• **Short task**
Copy the records again, starting with the line that contains "Toggle dark mode with half-circle icon" and going on through the end of the records, but substitute "profile badge" for "avatar" and leave everything else unchanged. Output only those lines.

• **Data**
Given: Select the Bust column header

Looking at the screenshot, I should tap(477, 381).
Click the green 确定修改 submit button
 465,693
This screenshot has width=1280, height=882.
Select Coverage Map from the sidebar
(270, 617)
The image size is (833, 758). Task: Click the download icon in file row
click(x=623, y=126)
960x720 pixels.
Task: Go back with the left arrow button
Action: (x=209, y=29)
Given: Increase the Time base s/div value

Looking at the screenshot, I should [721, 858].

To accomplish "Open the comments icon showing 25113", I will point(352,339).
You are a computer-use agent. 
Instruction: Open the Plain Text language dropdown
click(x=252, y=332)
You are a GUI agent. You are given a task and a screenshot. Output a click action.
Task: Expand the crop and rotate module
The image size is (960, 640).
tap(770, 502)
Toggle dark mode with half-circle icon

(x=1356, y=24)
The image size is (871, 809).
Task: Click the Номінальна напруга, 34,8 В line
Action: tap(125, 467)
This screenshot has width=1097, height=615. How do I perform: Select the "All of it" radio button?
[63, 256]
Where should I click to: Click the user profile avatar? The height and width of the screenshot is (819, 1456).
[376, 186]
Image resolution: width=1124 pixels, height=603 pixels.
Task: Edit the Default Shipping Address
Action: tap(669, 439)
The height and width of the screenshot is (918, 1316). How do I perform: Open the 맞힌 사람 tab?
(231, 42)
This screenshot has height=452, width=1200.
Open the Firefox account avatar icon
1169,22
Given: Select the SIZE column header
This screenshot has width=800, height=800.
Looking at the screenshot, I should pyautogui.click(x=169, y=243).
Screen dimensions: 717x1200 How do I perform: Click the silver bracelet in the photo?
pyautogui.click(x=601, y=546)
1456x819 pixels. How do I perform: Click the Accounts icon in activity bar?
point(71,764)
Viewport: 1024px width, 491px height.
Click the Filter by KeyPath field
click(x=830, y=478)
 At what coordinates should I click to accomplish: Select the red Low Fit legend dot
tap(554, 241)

• **Result of the exercise**
Toggle dark mode with half-circle icon

(x=1356, y=24)
The image size is (871, 809).
Task: Click the Номінальна напруга, 34,8 В line
Action: tap(125, 467)
This screenshot has width=1097, height=615. How do I perform: Select the "All of it" radio button?
[63, 256]
Where should I click to: Click the user profile profile badge? The height and width of the screenshot is (819, 1456).
[376, 186]
Image resolution: width=1124 pixels, height=603 pixels.
Task: Edit the Default Shipping Address
Action: tap(669, 439)
The height and width of the screenshot is (918, 1316). How do I perform: Open the 맞힌 사람 tab?
(231, 42)
This screenshot has height=452, width=1200.
Open the Firefox account profile badge icon
1169,22
Given: Select the SIZE column header
This screenshot has width=800, height=800.
Looking at the screenshot, I should pyautogui.click(x=169, y=243).
Screen dimensions: 717x1200 How do I perform: Click the silver bracelet in the photo?
pyautogui.click(x=601, y=546)
1456x819 pixels. How do I perform: Click the Accounts icon in activity bar?
point(71,764)
Viewport: 1024px width, 491px height.
Click the Filter by KeyPath field
click(x=830, y=478)
 At what coordinates should I click to accomplish: Select the red Low Fit legend dot
tap(554, 241)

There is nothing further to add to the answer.